On June 10th a man was taken to hospital after being mauled by a bear while out jogging with his dog.

In another incident, Italian cable-car worker Daniele Maturi was attacked last year by a brown bear in Trentino while out foraging for mushrooms near his home. Maturi was lucky to survive the attack, which left him battered, bruised and needing more than 40 stitches.

Incidents like these have now led the governor of Trentino, Ugo Rossi, to ask Italy's Ministry of the Environment to change the current conservation status protecting bears, allowing licences to be granted to kill bears that cause too much damage.

Rossi told La Reppublica that the re-introduction programme which began 16 years ago, “has evolved in ways we weren't expecting. There are no too many bears across a limited area.”

Rossi's proposals have offended animal rights groups and environmentalists. Speaking to The Local, Simone Stefani, leader of the Anti-Vivisection League in Trentino attacked the current rhetoric surrounding the bears.

“"The president is contributing to an unjustifiable climate of alarmism and bear-phobia,”" said Stefani. "The bear is like any other wild animal, if we know and understand them we can avoid incidents.”"

In many ways the bears are victims of their own success. They have been growing in number since 1999 when a project was launched to repopulate the Italian Alps with brown bears from Slovenia. 

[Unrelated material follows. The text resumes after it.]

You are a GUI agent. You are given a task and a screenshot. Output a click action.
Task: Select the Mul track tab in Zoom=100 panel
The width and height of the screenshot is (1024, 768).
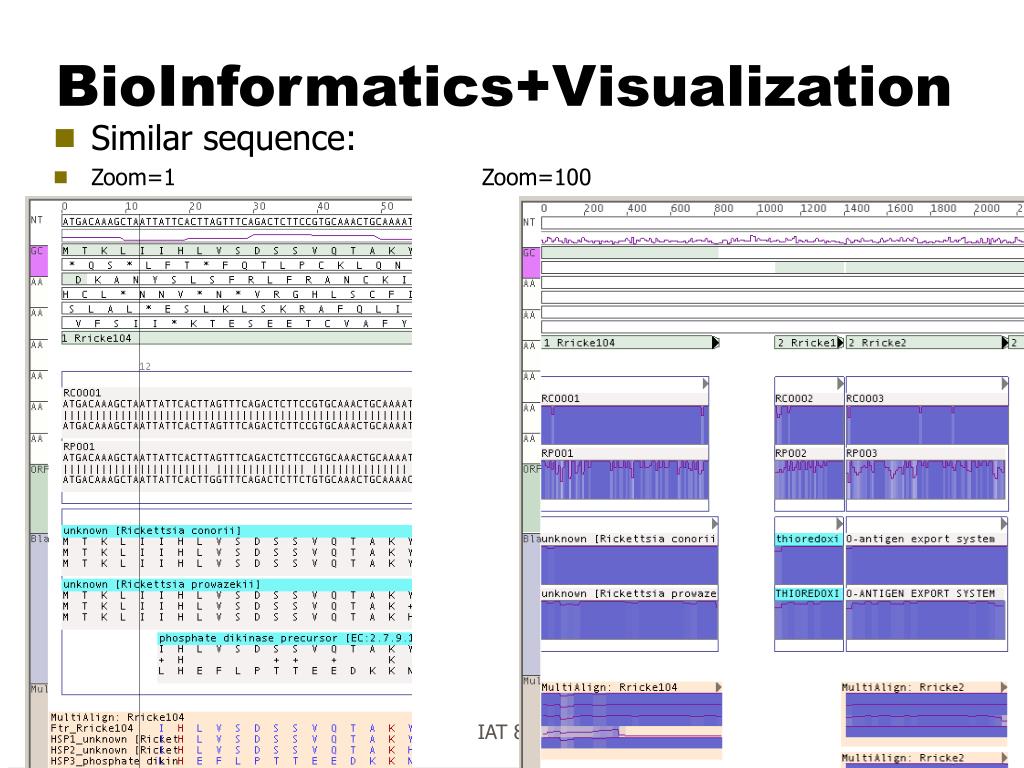point(530,681)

But the success of the breeding programme has not been matched by a programme to educate the residents of Trentino, many of whom still leave organic waste outside their homes, "practically inviting the bears for dinner," says Stefani

So do they suffer from a reputation problem?

In America, where bears are more widespread, attacks are common and lead to the death of an average of two people a year. In Europe, encounters between man and bear are much less rarer. In fact, there have been no recorded deaths in Spain, Austria or Italy in the last 100 years.

Seventy-five percent of the diet of brown bears is vegetarian and should a bear decide to polish off the contents of a farmers beehive, or snack on a sheep, the farmer is fully compensated by the government.

But residents of South Tyrol have a long history of bear hunting. The creature was hunted to near extinction by the 1950's. In the 1800's hunters who bagged a bear could claim up to 40 florins, more money than they received for killing wolves. 

Italy's Enviroment minister, Gian Luca Galletti, has played down concerns over the bears' future in Trentino. “We need to proceed with caution,” he said, “and avoid emotional reactions that could create negative attitudes towards the bears.”